> Task description
Lines outside the range are not wanted. Give again exactly the lines between the line holding "Given: Tap the 13秒 | 4段 duration label" and the line holding "Task: Pick NGC 4 under JEEP/DODGE", inclusive, from the listing below.

> Material provided
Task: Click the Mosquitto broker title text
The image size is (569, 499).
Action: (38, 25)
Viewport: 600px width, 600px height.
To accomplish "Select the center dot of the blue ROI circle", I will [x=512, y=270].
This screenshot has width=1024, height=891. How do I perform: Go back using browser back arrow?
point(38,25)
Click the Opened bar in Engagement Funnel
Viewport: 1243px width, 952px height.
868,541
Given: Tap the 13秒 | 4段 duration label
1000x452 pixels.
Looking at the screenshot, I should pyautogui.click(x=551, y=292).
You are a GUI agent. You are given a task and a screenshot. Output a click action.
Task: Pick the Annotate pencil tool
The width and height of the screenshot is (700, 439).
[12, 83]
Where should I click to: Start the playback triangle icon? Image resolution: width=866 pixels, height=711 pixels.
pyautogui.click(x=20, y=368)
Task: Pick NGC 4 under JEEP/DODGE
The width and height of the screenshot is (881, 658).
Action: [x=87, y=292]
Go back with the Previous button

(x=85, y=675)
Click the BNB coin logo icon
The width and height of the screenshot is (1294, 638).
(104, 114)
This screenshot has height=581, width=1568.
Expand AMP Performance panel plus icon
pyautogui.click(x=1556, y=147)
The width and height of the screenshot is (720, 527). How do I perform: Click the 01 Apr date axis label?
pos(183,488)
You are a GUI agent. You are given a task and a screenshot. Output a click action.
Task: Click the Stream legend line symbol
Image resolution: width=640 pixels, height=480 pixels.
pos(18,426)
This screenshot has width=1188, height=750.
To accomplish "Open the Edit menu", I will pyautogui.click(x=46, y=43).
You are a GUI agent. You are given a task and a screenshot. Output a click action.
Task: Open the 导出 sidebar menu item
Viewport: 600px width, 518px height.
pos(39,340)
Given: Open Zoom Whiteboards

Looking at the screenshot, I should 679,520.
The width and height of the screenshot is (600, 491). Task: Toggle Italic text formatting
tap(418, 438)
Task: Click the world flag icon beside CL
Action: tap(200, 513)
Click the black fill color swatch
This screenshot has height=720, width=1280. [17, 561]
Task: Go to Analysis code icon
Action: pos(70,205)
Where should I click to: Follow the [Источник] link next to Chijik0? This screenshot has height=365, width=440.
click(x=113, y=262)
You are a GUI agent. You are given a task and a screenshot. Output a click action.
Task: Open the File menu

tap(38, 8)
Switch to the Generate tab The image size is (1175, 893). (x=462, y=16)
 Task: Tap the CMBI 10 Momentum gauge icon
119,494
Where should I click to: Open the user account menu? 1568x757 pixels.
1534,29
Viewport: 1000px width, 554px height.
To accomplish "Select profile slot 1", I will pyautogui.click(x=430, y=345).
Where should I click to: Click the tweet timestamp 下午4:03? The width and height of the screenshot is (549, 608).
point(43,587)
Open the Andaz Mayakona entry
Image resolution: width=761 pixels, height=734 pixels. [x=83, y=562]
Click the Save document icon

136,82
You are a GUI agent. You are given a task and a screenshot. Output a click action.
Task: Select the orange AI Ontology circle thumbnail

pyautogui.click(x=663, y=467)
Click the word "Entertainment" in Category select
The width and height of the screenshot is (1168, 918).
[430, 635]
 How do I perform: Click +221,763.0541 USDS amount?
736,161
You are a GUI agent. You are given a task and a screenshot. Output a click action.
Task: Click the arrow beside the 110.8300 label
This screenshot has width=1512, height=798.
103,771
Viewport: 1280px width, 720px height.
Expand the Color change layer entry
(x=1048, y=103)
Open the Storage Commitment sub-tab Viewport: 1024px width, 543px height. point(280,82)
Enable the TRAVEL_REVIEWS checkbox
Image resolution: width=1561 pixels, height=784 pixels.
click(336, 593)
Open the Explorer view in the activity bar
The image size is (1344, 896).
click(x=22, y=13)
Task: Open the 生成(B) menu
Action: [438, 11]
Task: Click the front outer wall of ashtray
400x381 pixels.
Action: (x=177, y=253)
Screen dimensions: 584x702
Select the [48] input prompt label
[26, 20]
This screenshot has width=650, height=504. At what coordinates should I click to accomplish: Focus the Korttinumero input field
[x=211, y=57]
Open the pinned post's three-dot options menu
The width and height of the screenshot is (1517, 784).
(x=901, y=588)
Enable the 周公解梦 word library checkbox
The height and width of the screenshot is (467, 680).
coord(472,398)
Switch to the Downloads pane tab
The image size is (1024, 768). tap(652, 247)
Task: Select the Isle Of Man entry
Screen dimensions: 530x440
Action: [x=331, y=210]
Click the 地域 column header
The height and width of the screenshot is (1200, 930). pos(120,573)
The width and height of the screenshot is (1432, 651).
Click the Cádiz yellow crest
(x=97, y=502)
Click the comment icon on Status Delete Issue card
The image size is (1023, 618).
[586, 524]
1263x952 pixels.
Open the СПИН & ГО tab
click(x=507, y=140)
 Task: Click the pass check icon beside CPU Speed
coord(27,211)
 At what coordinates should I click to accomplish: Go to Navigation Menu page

> Task response
Given: Tap the 13秒 | 4段 duration label
1000x452 pixels.
Looking at the screenshot, I should pyautogui.click(x=551, y=292).
You are a GUI agent. You are given a task and a screenshot. Output a click action.
Task: Pick the Annotate pencil tool
The width and height of the screenshot is (700, 439).
[12, 83]
Where should I click to: Start the playback triangle icon? Image resolution: width=866 pixels, height=711 pixels.
pyautogui.click(x=20, y=368)
Task: Pick NGC 4 under JEEP/DODGE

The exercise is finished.